*Work required*:
Return the lines below that contain "agent".

*Listed records*:
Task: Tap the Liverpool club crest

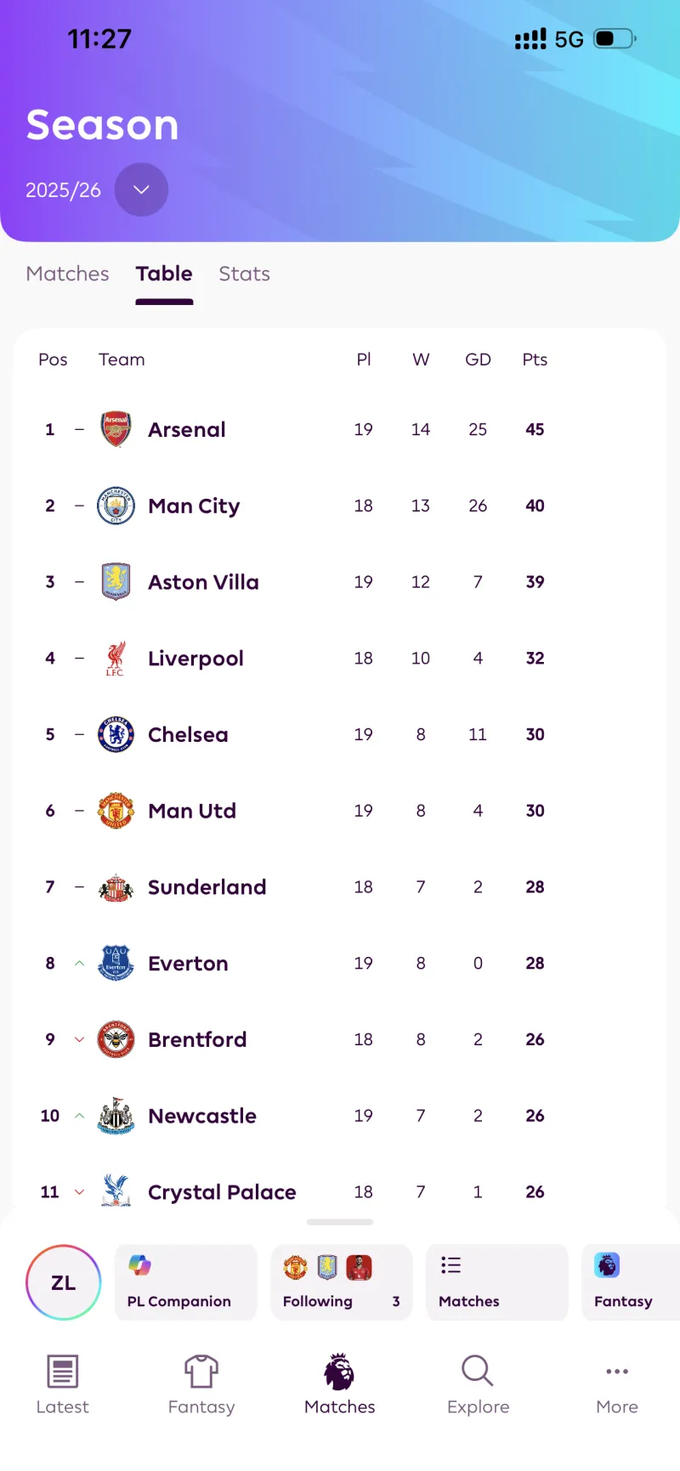Action: [x=116, y=659]
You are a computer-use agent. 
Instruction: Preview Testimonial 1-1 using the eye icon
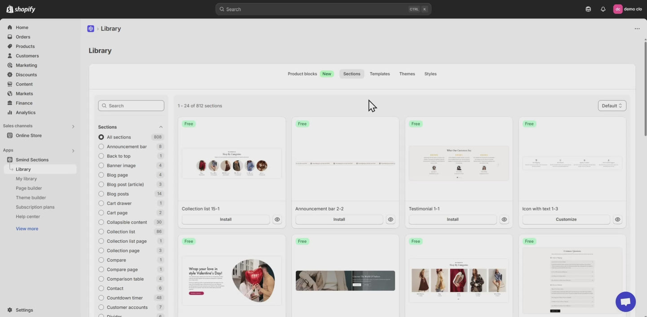[504, 219]
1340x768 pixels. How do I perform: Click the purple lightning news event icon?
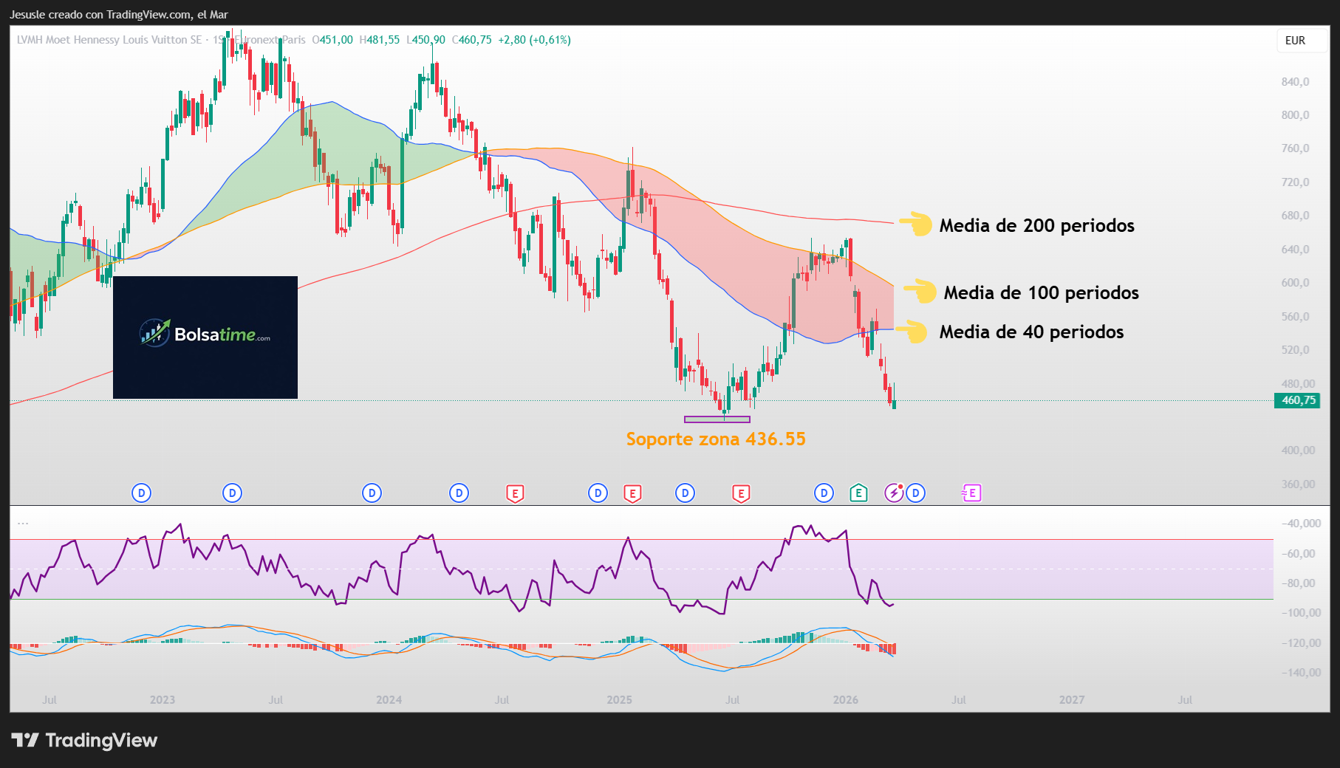coord(894,493)
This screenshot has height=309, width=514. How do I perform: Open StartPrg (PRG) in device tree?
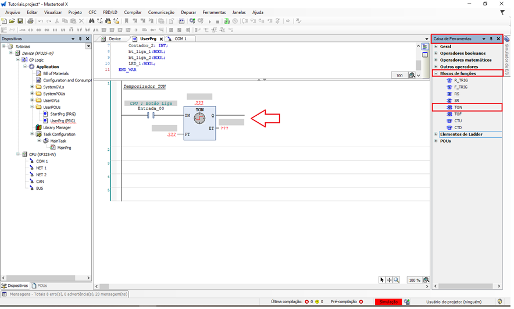[63, 114]
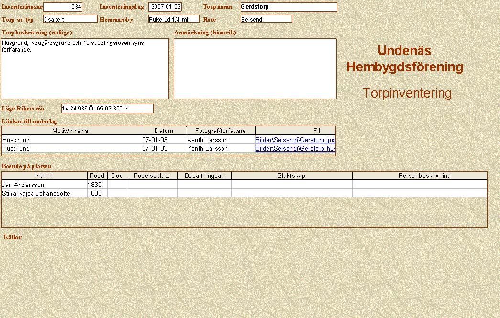Select the Hemman/by field Pukerud 1/4 mtl

[173, 19]
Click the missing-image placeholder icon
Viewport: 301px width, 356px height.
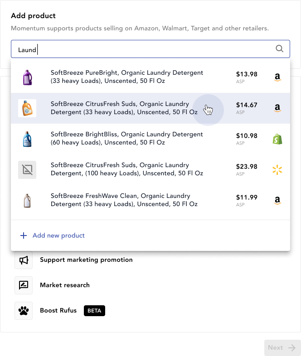click(27, 170)
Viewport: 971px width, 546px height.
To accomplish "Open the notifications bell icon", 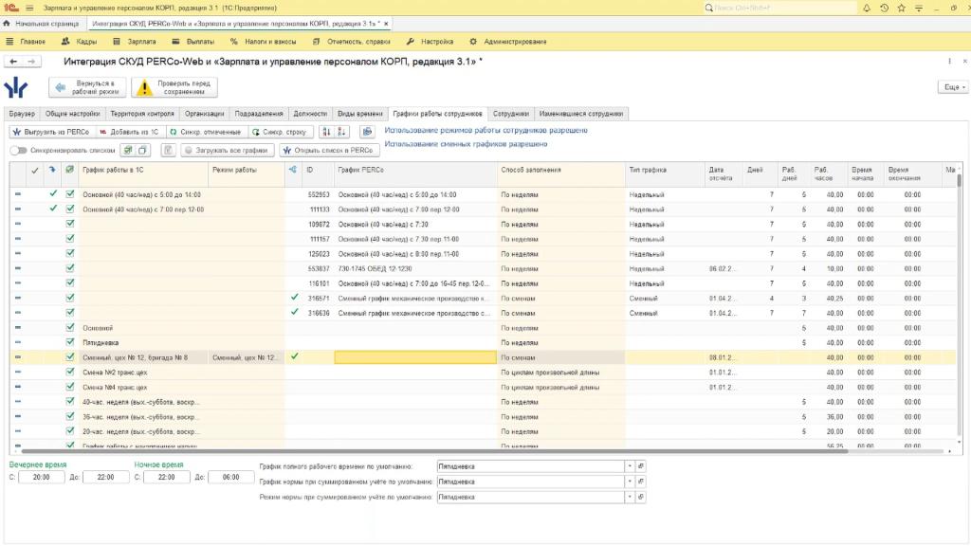I will pyautogui.click(x=867, y=8).
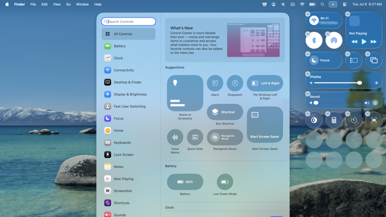Toggle Bluetooth in Control Center

pyautogui.click(x=314, y=40)
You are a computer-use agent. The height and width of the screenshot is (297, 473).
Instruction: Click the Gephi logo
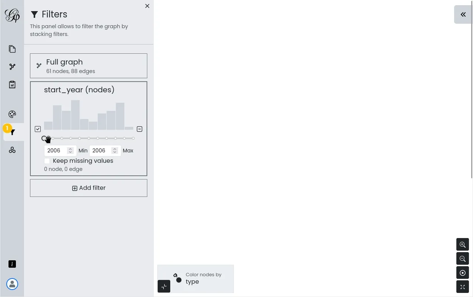pos(12,15)
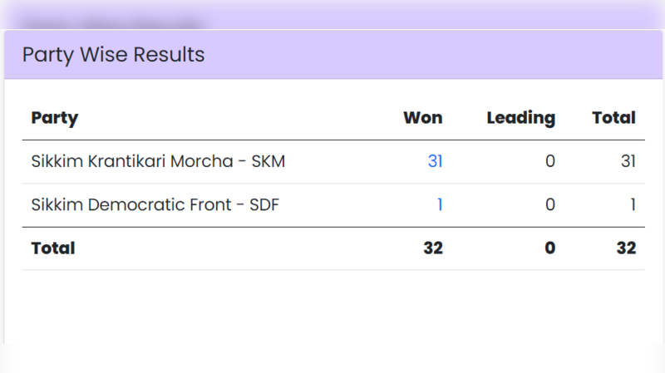Viewport: 665px width, 373px height.
Task: Click the bold 0 in the Total row
Action: click(x=549, y=248)
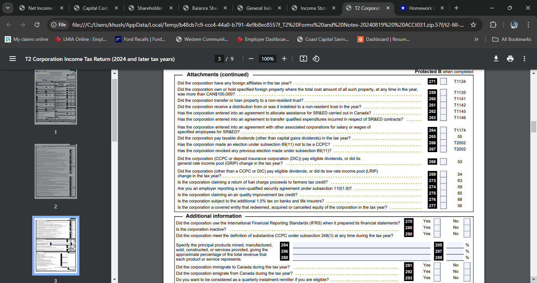The height and width of the screenshot is (283, 537).
Task: Print the T2 corporation tax return
Action: pos(510,58)
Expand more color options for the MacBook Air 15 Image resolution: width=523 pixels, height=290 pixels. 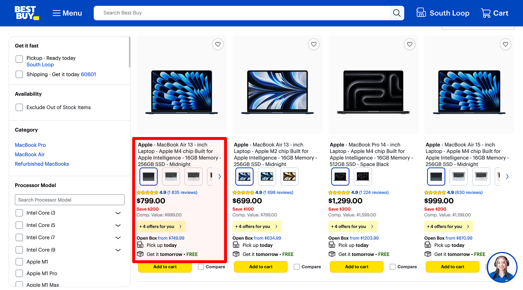[507, 177]
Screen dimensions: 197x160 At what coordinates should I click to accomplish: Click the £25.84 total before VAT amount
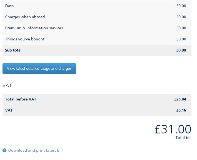point(180,99)
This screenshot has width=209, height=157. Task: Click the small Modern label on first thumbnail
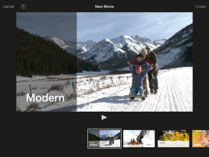(x=94, y=145)
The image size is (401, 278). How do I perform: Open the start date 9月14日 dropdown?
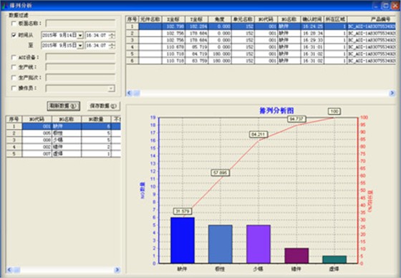pyautogui.click(x=80, y=35)
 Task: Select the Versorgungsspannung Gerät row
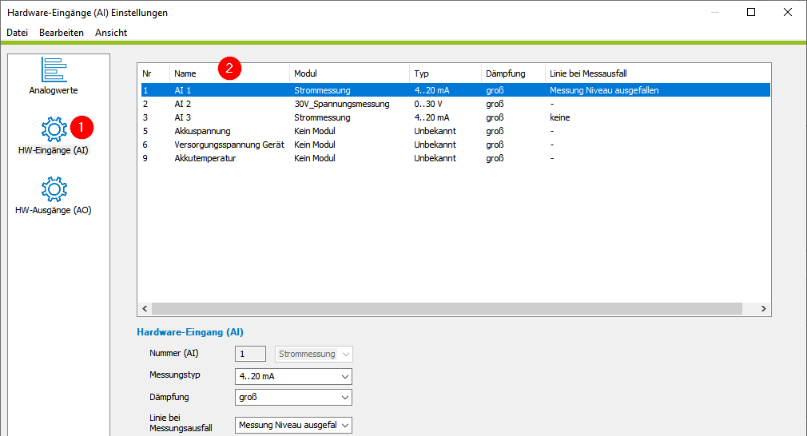coord(455,145)
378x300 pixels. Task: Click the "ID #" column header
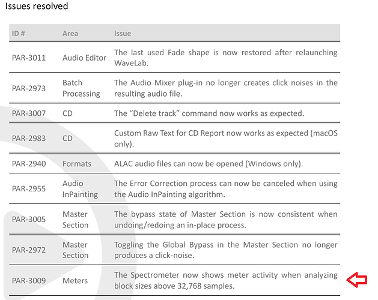19,33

*Finished task*:
You are a computer-use agent. 
You are a computer-use agent. The height and width of the screenshot is (297, 473).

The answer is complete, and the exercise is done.